## Required work
The following entries should be restated word for word, pictures excluded.

--------------------------------

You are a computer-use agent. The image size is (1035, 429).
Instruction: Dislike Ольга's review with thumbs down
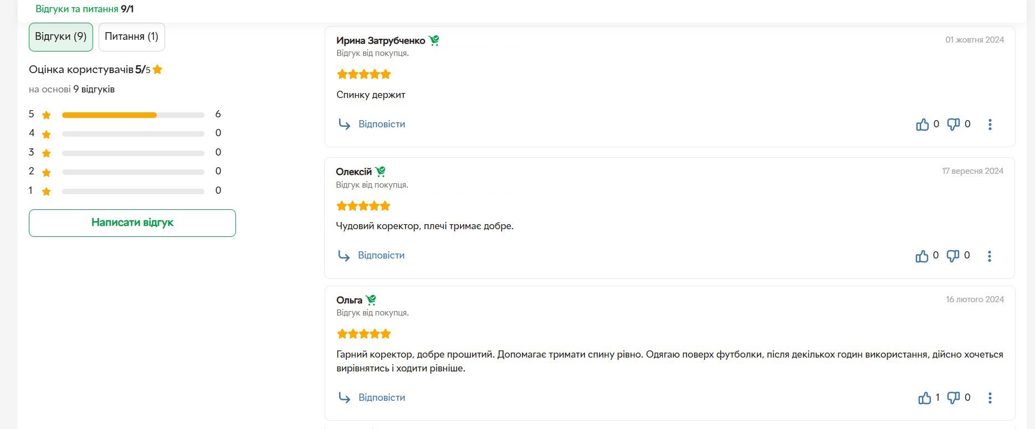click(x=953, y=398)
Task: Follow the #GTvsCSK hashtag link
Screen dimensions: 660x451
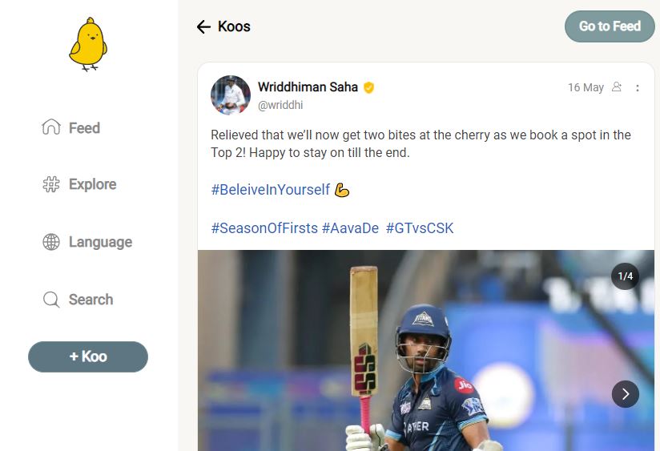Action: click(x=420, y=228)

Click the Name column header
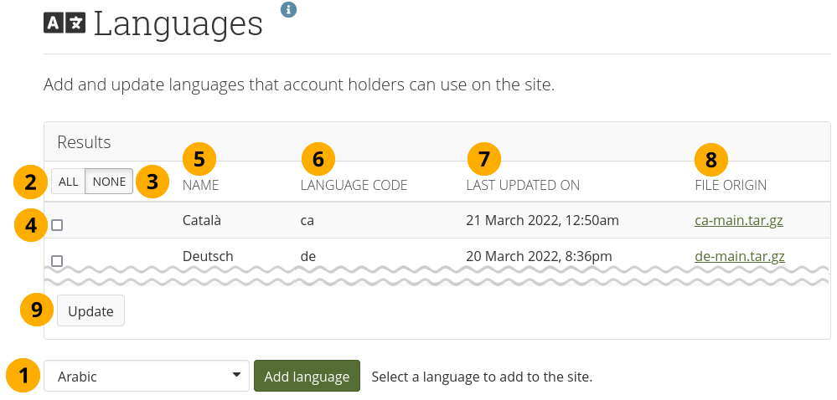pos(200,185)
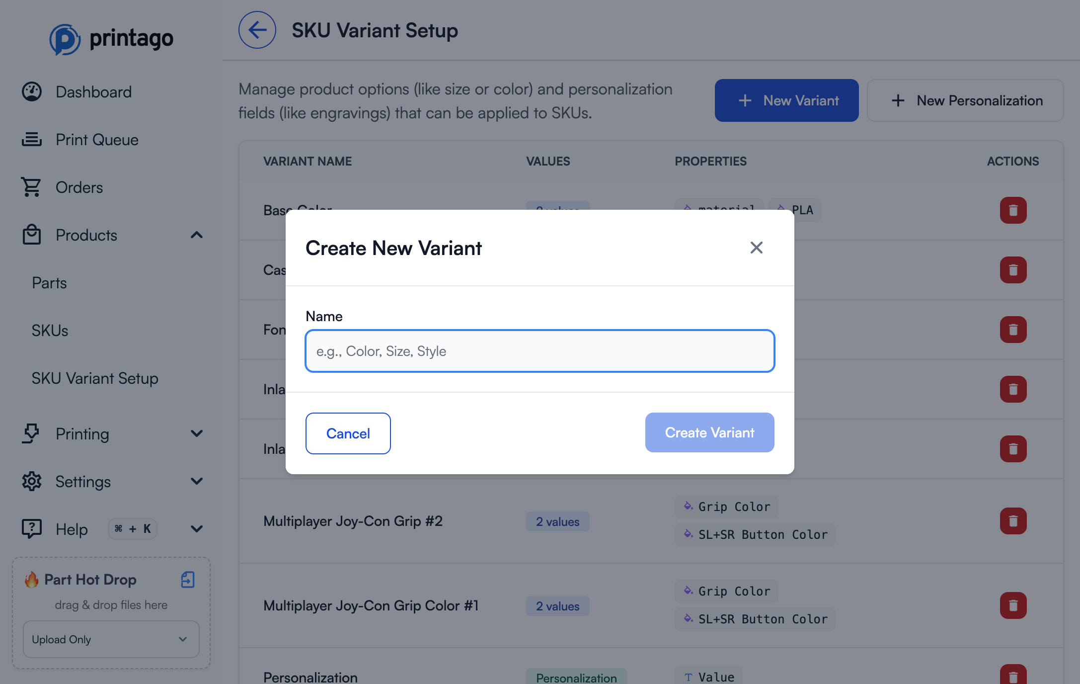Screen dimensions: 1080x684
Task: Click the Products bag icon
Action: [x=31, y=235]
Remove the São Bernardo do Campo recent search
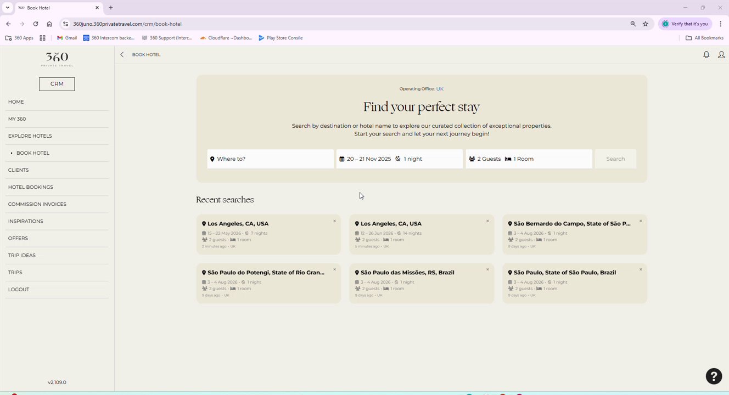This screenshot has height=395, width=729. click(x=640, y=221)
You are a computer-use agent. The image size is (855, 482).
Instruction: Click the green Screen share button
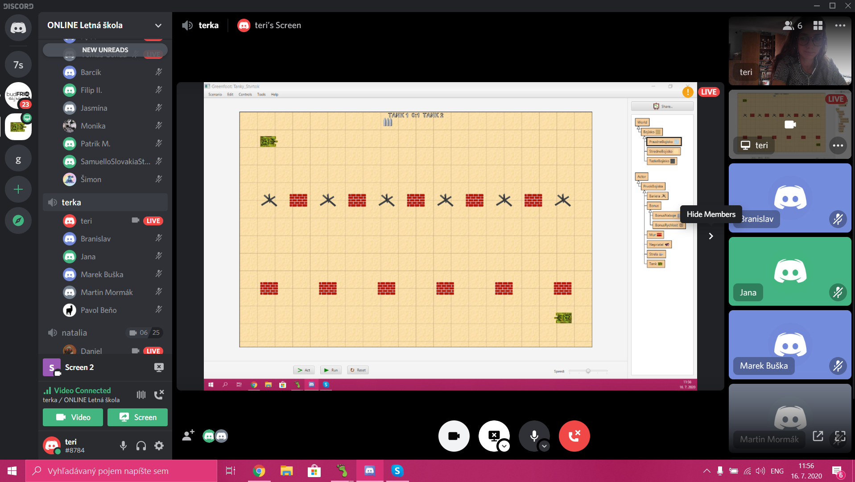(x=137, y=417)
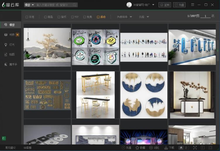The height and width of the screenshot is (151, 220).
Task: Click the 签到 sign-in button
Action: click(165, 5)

--------------------------------

## Response area
You are a computer-use agent. The image size is (1035, 429).
Instruction: Dislike Ольга's review with thumbs down
click(x=953, y=398)
Task: Follow the #GTvsCSK hashtag link
Screen dimensions: 660x451
Action: click(x=420, y=228)

Click the Name column header
pos(200,185)
Screen dimensions: 1080x684
Task: Click the Products bag icon
Action: [x=31, y=235]
Remove the São Bernardo do Campo recent search
This screenshot has height=395, width=729. click(x=640, y=221)
You are a computer-use agent. The image size is (855, 482).
Instruction: Click the green Screen share button
(x=137, y=417)
The height and width of the screenshot is (151, 220).
Task: Click the 签到 sign-in button
Action: click(165, 5)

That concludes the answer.